WHAT IS NEEDED
Every line in the data must be transcribed exactly.

Records from a data source:
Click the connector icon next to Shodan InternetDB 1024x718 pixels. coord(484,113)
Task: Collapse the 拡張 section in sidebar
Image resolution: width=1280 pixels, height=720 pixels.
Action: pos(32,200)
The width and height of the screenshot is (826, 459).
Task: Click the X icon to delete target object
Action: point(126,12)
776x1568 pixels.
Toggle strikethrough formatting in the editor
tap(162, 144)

ANSWER TO THIS PROBLEM
Click the connector icon next to Shodan InternetDB 1024x718 pixels. coord(484,113)
Task: Collapse the 拡張 section in sidebar
Image resolution: width=1280 pixels, height=720 pixels.
Action: pos(32,200)
The width and height of the screenshot is (826, 459).
Task: Click the X icon to delete target object
Action: point(126,12)
776x1568 pixels.
Toggle strikethrough formatting in the editor
tap(162, 144)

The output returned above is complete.